Hash functions are algorithms that take an input (or ‘message’) and return a fixed-size string of bytes that cannot be interpreted by humans. The output, typically referred to as the hash value or digest, is unique to each unique input. The key characteristics of hash functions include:

  1. Deterministic: The same input will always produce the same output.
  2. Quick Computation: The hash value should be quick to compute for any given input.
  3. Pre-image Resistance: It should be infeasible to generate the original input given only the hash value.
  4. Small Changes, Big Differences: A small change to the input should produce a significantly different hash.
  5. Collision Resistance: It should be infeasible to find two different inputs that produce the same hash value.

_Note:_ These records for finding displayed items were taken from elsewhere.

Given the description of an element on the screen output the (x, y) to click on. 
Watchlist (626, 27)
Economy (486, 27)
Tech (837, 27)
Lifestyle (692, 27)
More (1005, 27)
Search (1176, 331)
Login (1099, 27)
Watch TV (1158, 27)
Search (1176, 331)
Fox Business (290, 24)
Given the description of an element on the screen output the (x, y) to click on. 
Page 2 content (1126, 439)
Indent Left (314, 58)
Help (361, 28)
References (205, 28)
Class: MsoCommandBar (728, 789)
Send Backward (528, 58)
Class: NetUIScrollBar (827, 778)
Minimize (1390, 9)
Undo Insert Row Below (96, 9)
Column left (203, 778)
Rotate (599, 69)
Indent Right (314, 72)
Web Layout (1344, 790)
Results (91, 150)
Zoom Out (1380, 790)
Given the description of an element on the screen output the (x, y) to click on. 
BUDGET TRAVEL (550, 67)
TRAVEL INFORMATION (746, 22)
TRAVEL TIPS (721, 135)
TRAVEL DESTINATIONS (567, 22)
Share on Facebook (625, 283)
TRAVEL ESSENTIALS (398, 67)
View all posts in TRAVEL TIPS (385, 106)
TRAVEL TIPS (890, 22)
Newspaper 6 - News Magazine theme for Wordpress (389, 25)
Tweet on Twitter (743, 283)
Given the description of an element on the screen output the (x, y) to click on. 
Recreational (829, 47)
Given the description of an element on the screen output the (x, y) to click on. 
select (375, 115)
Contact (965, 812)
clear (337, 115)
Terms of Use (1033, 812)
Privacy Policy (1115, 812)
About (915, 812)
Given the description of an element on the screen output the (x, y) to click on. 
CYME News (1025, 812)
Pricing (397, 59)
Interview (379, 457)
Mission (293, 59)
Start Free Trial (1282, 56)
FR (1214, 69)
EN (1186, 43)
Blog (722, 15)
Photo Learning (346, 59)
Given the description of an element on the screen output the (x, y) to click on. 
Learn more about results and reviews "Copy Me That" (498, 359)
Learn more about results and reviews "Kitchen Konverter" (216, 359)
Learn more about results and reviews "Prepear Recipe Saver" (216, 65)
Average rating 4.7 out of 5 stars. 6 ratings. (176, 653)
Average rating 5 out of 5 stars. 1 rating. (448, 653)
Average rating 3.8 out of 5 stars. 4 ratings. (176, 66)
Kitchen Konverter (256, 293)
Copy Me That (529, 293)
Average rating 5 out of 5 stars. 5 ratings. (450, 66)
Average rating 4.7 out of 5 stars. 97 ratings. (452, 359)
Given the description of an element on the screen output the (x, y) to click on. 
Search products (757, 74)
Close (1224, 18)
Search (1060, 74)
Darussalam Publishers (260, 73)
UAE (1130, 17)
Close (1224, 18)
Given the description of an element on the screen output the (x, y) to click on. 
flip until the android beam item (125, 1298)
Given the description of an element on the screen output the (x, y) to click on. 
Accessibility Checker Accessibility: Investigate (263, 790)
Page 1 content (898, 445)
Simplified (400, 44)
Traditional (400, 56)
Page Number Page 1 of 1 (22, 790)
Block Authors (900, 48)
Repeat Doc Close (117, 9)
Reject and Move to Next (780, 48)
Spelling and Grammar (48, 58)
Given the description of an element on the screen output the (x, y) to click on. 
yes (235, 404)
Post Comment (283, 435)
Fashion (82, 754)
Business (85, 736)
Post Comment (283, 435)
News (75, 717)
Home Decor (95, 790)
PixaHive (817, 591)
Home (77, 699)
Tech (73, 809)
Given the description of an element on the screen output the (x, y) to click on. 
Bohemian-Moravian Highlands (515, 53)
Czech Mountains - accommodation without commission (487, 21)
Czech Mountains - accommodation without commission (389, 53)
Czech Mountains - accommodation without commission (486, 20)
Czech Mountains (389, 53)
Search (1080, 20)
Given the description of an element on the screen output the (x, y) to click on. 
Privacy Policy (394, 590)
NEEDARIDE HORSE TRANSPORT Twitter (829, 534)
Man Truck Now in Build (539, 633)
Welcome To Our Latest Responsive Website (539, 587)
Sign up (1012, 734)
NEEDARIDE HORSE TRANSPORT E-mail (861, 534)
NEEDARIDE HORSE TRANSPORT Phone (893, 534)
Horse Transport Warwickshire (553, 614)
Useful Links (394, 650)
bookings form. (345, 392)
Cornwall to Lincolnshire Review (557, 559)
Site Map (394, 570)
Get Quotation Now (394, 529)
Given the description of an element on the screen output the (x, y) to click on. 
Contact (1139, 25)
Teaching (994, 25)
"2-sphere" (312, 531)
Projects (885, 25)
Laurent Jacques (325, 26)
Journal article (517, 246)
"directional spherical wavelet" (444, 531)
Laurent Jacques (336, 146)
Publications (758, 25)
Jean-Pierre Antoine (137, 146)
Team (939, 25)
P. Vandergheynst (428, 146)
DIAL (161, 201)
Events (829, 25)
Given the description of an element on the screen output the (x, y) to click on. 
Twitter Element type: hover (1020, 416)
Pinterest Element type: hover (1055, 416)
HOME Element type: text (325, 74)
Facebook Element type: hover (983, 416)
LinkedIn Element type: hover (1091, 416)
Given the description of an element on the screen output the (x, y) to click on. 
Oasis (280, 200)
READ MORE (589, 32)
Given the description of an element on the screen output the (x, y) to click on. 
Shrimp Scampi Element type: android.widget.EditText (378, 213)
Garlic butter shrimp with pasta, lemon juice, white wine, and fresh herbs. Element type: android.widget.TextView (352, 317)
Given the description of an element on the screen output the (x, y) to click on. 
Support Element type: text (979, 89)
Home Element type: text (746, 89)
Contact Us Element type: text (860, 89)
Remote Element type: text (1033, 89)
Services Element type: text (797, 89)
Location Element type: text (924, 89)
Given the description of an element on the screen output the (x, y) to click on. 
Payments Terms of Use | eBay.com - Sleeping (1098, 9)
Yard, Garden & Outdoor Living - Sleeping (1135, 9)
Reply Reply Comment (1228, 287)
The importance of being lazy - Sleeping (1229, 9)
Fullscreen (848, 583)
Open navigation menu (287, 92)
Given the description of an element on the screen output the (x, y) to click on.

Role in Modern Cryptography

Hash functions play a crucial role in various aspects of modern cryptography:

  1. Data Integrity: Hash functions ensure the integrity of data by generating a hash value that can be used to verify the original data has not been altered.
  2. Digital Signatures: They are used in creating digital signatures, where the hash of a message is encrypted with a private key to create a signature.
  3. Password Hashing: In authentication systems, passwords are stored as hashes to enhance security. Even if the hash is exposed, the original password remains protected.
  4. Cryptographic Protocols: Hash functions are integral to various cryptographic protocols, such as SSL/TLS for secure internet communication.
  5. Blockchain and Cryptocurrency: They are fundamental in the functioning of blockchain technology and cryptocurrencies, where they ensure data integrity and security of transactions.

Key Milestones

1950s-1960s: Early Concepts
  • 1953: Hans Peter Luhn developed a technique that could be considered a precursor to hash functions, for efficient text searching.
1970s: Birth of Modern Hash Functions
  • 1971: Horst Feistel published the first detailed paper on cryptographic hash functions as part of his work on block ciphers.
  • 1975: The National Bureau of Standards (now NIST) adopted the Data Encryption Standard (DES), which included the use of hash functions for integrity verification.
1980s: Early Hash Functions
  • 1980: Ralph Merkle introduced the concept of Merkle Trees, using hash functions for efficient and secure verification of data structures.
  • 1989: Ronald Rivest published MD2, MD4, and later MD5 hash functions, which became widely used but were eventually found to be vulnerable to collision attacks.
1990s: SHA Series Introduction
  • 1993: The National Institute of Standards and Technology (NIST) published the first Secure Hash Algorithm (SHA), known as SHA-0.
  • 1995: SHA-1 was introduced, addressing vulnerabilities found in SHA-0. It became widely used but was eventually found to be insecure.
2000s: Transition to More Secure Hash Functions
  • 2001: NIST published the SHA-2 family of hash functions (SHA-224, SHA-256, SHA-384, and SHA-512), providing much stronger security compared to SHA-1.
  • 2004: The discovery of significant weaknesses in MD5 led to its deprecation in favor of more secure alternatives.
2010s: Modern Hash Functions
  • 2012: NIST announced the winner of the SHA-3 competition, Keccak, which was subsequently standardized as SHA-3 in 2015.
  • 2015: SHA-3 was officially published by NIST, providing an alternative to the SHA-2 family with different structural properties.
2020s: Continued Evolution
  • 2020: BLAKE3 was introduced, building on the BLAKE2 hash function (a finalist in the SHA-3 competition) with a focus on high performance and security.
  • Ongoing: Research continues into post-quantum cryptographic hash functions, preparing for potential future quantum computing threats.

Cryptology — Wrap-up

In this article, we provided you with an overview of cryptology, its history, and its relevant technologies.

We hope this document can serve as a framework for further studies.